Augmentation treatment for α1 antitrypsin deficiency may slow the progression of emphysema, a study in the Lancet shows.

Findings from observational and cohort studies had shown that the rate of FEV1 loss was slower in individuals with α1 antitrypsin deficiency who received α1 proteinase inhibitor (A1PI) augmentation treatment compared to those who did not.

But until now, its efficacy had not been substantiated by a randomised, placebo-controlled trial, the researchers noted in background information to their paper.

“CT-measured lung density is a more sensitive measure of disease progression in α1 antitrypsin deficiency emphysema than spirometry is, so we aimed to assess the efficacy of augmentation treatment with this measure,” they wrote.

In the two-year multi-centre RAPID trial the researchers randomly assigned 153 patients with α1 antitrypsin deficiency to α1 antitrypsin augmentation treatment (60 mg/kg) or placebo.

Patients had α1 antitrypsin serum concentrations of less than the 11 μM threshold for risk of emphysema and mild to moderate airflow obstruction (forced expired volume in 1 s 35–70% predicted).

Quantitative chest CT showed that the annual rate of lung density loss (a direct measure of the extent of emphysema) was significantly lower in the treated patients assessed over 2 years when measured at total lung capacity alone (–1·45 g/L per year vs –2·19 g/L per year; difference 0·74 g/L per year [95% CI 0·06–1·42]).

The finding could not be substantiated by lung density measurement at FRC alone or by the two measurements combined, noted the research team that included Jonathan Burdon from St Vincent’s Hospital in Melbourne.
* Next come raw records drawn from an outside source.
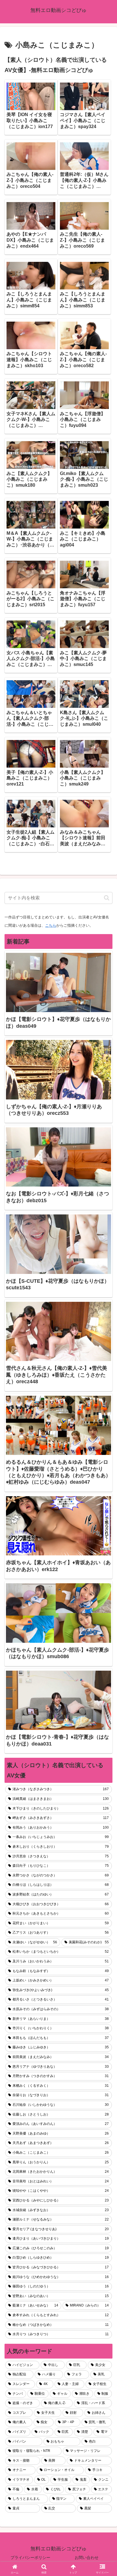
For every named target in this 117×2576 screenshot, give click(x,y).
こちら (50, 925)
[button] (107, 898)
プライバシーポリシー (30, 2557)
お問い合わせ (87, 2557)
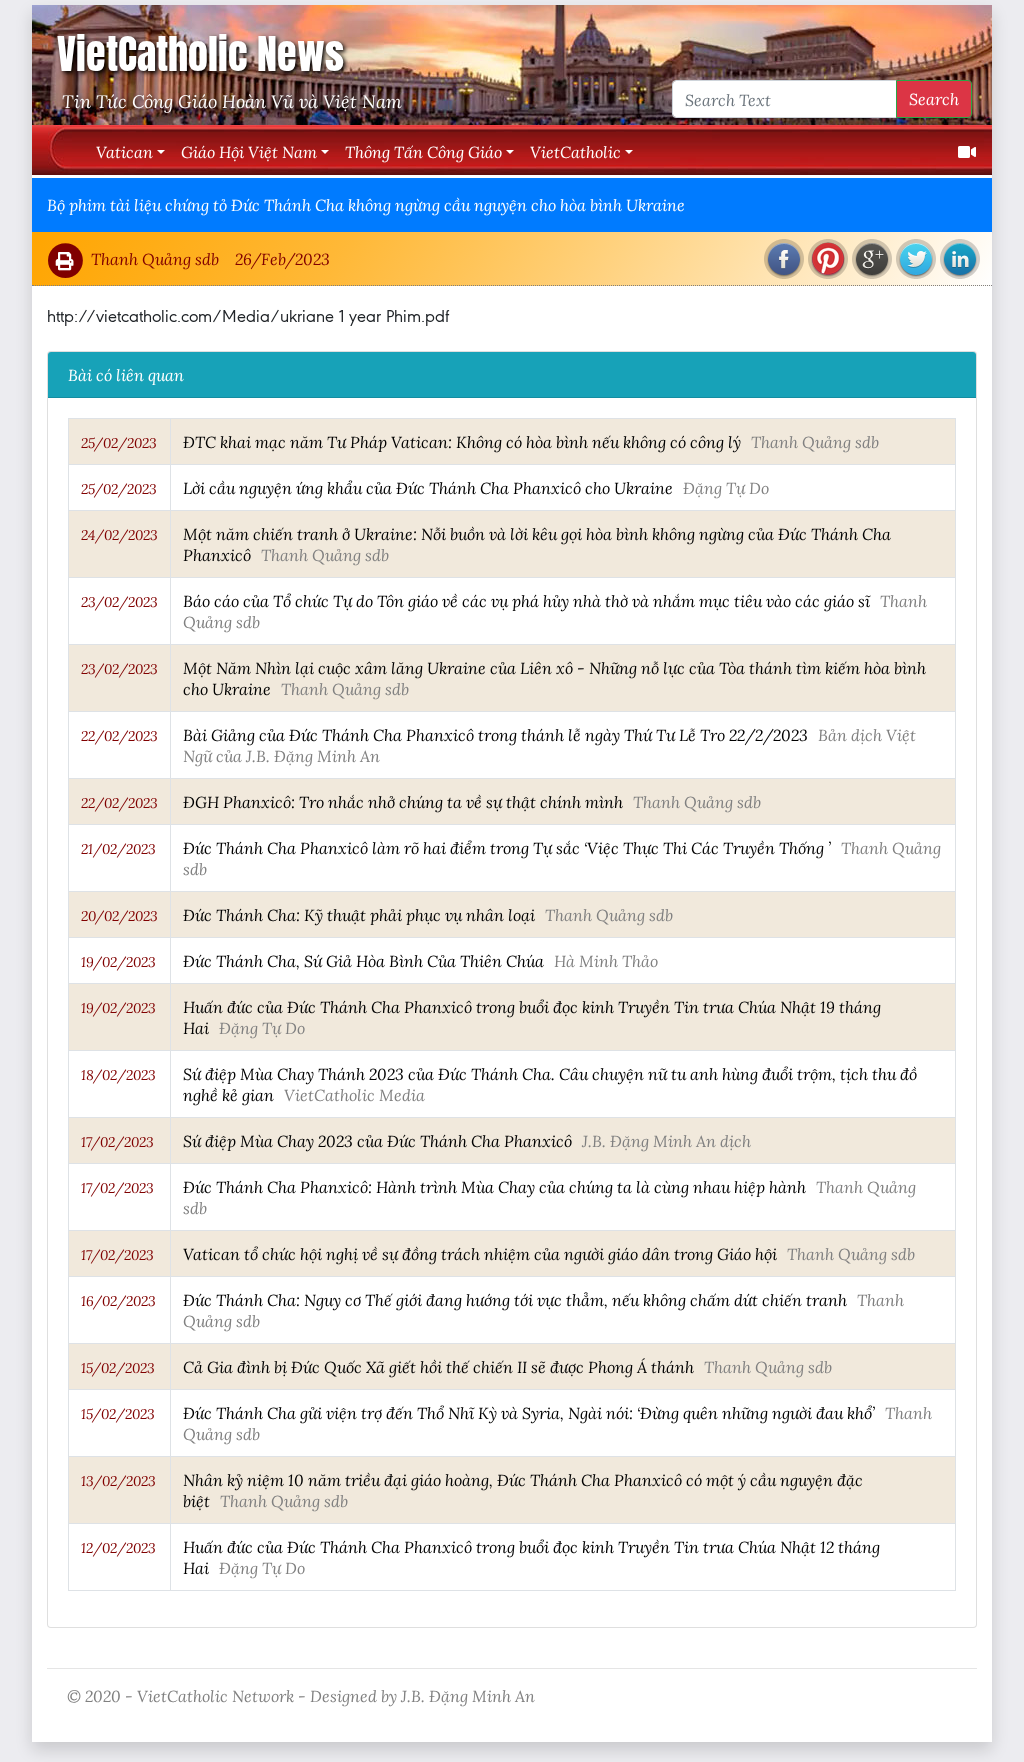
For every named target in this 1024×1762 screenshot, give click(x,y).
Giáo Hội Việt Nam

Writing in an accompanying editorial Dr Ronald Crystal from the Department of Genetic Medicine, Weill Cornell Medical College, New York, said that with evidence of clinical efficacy now shown, use of augmentation treatment earlier than at present, before onset of decline in lung function, should be explored.

Diagnosis of α1 antitrypsin deficiency is a single blood test, and the data would suggest that treatment could begin earlier and lung parenchymal destruction could be prevented, he said.
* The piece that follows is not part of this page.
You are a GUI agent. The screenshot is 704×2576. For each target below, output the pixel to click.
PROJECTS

However the challenge remained on finding a way to augment α1 antitrypsin concentrations in patients with α1 antitrypsin deficiency without the need for intravenous infusions every week, and to do so in a less costly manner (present treatment costs US$ 100000 per individual per year).

“We and others are therefore exploring gene therapy strategies to augment α1 antitrypsin concentrations using adeno-associated viral gene transfer vectors, a treatment that can potentially replace α1 antitrypsin augmentation with a single administration,” he said.

The study was funded by CSL Behring.